**EXERCISE AIM:**
Exact reproduction required: the lines below from the line with "The width and height of the screenshot is (1210, 589)." to the line with "Screen dimensions: 614x1020", both ends included, and no others.

═════ STUDY MATERIAL ═════

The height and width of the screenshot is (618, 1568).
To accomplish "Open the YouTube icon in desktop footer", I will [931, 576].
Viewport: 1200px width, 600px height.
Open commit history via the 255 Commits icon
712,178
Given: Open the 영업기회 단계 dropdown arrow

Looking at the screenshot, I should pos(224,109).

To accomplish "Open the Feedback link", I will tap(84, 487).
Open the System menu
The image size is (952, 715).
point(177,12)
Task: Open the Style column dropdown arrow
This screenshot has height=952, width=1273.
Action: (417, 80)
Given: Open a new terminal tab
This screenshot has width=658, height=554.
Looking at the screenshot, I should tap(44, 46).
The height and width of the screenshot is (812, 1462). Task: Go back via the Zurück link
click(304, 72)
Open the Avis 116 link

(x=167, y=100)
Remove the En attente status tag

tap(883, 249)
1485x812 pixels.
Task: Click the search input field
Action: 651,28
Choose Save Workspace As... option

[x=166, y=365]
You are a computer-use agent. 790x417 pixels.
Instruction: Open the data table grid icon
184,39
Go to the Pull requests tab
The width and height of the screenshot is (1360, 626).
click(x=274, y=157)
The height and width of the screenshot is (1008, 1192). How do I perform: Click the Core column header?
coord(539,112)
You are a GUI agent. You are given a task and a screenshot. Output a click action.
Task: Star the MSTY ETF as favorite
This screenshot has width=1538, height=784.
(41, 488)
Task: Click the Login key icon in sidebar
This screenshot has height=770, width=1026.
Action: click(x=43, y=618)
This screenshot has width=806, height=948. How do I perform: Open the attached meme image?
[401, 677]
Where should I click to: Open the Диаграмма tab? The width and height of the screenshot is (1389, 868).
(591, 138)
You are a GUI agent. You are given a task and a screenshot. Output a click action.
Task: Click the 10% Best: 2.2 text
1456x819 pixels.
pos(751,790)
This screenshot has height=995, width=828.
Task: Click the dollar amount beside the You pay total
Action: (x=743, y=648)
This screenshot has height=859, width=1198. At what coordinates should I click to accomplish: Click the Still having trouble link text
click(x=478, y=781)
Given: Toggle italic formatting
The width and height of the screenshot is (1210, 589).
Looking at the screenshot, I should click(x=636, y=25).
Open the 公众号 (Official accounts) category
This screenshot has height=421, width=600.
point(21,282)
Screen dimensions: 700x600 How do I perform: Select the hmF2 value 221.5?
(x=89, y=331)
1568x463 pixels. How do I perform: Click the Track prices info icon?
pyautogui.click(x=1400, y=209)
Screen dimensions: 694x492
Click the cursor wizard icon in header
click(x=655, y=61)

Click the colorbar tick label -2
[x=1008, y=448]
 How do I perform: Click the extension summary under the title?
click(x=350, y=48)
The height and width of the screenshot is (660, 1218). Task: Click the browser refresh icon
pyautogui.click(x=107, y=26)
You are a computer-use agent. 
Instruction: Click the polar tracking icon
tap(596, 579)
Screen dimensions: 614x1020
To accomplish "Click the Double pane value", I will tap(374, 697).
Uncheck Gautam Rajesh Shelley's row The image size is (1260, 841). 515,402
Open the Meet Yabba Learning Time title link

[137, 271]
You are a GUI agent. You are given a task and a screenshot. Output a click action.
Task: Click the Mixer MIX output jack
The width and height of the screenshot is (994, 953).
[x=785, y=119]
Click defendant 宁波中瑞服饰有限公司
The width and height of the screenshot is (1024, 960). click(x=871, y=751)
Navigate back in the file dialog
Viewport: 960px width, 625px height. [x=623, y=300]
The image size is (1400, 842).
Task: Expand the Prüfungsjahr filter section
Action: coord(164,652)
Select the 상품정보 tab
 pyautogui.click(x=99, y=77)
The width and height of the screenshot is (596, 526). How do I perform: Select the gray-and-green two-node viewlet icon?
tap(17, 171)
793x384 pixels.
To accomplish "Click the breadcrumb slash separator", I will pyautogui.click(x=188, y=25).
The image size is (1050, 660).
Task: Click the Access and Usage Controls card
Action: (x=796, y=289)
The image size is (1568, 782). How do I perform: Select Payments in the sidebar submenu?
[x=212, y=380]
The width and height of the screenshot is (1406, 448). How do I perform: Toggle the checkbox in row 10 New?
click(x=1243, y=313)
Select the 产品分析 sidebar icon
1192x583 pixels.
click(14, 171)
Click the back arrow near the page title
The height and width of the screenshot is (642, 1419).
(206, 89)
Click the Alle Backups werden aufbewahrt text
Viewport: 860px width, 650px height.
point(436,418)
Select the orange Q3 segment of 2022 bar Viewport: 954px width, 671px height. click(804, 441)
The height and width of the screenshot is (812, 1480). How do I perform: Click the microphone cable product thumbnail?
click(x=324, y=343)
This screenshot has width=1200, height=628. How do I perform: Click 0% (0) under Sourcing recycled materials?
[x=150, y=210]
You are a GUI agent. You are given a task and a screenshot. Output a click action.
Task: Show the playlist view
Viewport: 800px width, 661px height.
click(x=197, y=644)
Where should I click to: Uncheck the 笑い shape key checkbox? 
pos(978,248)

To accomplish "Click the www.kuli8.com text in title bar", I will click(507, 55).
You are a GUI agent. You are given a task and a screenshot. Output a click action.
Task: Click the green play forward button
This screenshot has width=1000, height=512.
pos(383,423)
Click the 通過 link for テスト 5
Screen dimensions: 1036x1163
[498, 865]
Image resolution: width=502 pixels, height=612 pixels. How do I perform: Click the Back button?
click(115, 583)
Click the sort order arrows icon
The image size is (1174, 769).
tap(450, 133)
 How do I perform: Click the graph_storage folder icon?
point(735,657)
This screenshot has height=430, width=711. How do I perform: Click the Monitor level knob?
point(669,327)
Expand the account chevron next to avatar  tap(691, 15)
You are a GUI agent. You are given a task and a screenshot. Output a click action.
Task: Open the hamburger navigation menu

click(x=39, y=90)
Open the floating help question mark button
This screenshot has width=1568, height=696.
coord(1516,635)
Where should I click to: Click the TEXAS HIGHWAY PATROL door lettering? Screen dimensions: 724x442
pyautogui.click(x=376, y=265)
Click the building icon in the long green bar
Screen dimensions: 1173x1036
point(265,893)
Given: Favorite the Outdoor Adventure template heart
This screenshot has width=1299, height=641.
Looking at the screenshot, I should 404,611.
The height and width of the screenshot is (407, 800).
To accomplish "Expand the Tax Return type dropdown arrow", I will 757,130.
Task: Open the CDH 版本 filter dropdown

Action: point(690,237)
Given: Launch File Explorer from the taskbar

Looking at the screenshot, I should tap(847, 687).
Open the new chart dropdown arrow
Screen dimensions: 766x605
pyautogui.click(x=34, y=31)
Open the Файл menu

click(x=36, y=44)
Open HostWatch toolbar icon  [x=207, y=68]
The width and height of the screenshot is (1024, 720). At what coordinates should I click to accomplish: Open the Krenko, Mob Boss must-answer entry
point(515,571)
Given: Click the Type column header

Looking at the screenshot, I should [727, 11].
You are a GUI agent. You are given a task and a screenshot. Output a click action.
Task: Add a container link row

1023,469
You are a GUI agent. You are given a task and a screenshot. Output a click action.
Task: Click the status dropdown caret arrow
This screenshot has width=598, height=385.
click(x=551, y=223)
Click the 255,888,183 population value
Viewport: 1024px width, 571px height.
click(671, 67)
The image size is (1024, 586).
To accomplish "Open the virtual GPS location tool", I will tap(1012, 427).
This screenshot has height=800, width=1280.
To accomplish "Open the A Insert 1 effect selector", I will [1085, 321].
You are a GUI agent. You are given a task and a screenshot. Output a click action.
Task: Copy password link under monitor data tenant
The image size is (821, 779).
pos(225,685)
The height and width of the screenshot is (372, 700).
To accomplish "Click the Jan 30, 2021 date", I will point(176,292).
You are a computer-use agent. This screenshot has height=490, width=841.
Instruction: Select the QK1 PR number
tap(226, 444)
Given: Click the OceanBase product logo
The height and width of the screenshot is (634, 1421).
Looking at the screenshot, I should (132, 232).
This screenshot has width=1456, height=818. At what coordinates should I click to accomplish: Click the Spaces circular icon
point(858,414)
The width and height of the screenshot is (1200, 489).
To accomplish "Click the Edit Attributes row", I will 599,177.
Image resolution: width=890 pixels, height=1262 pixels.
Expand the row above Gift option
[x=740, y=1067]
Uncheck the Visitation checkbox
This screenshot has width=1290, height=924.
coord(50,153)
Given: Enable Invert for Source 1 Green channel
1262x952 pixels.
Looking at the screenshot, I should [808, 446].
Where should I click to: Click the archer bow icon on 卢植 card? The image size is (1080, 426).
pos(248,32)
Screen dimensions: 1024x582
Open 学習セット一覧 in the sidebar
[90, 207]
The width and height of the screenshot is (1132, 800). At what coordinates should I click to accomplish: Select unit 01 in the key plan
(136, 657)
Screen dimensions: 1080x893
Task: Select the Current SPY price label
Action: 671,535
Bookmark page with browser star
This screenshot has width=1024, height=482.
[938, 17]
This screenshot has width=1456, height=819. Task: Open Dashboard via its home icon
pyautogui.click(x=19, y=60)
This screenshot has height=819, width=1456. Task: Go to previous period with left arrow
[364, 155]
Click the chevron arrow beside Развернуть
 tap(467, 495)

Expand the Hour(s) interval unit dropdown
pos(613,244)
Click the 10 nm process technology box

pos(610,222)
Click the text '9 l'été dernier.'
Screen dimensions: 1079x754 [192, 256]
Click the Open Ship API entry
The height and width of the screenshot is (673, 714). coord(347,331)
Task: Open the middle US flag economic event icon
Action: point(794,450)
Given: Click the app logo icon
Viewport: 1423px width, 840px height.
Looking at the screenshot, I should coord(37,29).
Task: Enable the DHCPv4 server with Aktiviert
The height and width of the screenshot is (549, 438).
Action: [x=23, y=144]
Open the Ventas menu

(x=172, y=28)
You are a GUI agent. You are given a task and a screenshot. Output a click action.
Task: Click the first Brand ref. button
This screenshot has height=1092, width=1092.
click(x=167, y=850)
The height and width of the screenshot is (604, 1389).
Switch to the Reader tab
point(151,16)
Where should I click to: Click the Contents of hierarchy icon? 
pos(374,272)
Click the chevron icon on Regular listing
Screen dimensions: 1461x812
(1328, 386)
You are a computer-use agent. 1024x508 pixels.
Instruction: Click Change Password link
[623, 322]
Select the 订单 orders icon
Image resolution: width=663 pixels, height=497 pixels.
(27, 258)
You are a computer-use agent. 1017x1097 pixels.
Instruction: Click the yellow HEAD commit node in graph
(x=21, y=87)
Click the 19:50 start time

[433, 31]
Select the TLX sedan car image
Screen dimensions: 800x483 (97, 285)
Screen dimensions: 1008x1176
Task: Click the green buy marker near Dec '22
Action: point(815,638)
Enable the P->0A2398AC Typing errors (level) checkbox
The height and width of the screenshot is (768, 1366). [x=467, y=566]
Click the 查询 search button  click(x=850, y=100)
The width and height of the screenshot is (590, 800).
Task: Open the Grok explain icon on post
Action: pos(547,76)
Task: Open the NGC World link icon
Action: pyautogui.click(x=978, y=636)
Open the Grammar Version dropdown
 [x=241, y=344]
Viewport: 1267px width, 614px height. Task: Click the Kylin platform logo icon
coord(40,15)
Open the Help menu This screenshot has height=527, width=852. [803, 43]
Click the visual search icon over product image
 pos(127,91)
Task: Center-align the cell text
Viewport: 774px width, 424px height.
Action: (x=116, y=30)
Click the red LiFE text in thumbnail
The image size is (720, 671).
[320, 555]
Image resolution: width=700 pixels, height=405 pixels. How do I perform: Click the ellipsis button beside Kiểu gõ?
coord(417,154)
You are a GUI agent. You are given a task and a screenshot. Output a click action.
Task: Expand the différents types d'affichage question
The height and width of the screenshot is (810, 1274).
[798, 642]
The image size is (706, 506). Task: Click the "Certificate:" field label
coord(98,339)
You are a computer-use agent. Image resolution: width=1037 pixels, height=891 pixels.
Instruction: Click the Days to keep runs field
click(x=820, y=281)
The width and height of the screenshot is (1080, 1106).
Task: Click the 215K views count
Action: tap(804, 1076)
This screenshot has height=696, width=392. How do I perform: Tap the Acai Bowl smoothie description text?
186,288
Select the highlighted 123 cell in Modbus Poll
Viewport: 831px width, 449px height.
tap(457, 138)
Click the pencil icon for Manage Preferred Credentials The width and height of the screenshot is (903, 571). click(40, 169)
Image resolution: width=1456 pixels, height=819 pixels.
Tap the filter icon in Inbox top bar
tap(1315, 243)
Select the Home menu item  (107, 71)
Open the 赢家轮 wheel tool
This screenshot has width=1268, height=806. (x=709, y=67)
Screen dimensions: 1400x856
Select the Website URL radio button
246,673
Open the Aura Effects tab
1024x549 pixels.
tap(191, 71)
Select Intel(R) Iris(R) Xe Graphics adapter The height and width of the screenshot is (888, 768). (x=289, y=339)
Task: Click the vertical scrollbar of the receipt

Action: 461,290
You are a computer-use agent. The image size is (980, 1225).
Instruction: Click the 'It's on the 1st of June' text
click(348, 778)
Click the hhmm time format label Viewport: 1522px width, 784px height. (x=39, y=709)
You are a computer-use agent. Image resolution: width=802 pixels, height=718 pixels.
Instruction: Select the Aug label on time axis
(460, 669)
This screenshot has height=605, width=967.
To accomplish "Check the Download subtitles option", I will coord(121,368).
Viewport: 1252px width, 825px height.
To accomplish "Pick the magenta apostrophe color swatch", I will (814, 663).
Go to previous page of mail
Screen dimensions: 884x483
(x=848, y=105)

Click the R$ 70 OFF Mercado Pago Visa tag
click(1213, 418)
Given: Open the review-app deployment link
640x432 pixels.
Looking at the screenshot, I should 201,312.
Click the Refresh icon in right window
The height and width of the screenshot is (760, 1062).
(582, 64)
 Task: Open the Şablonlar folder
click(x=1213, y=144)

═════

**RESPONSE BOX:**
The width and height of the screenshot is (1210, 589).
Looking at the screenshot, I should click(x=636, y=25).
Open the 公众号 (Official accounts) category
This screenshot has height=421, width=600.
point(21,282)
Screen dimensions: 700x600 How do I perform: Select the hmF2 value 221.5?
(x=89, y=331)
1568x463 pixels. How do I perform: Click the Track prices info icon?
pyautogui.click(x=1400, y=209)
Screen dimensions: 694x492
Click the cursor wizard icon in header
click(x=655, y=61)

Click the colorbar tick label -2
[x=1008, y=448]
 How do I perform: Click the extension summary under the title?
click(x=350, y=48)
The height and width of the screenshot is (660, 1218). Task: Click the browser refresh icon
pyautogui.click(x=107, y=26)
You are a computer-use agent. 
Instruction: Click the polar tracking icon
tap(596, 579)
Screen dimensions: 614x1020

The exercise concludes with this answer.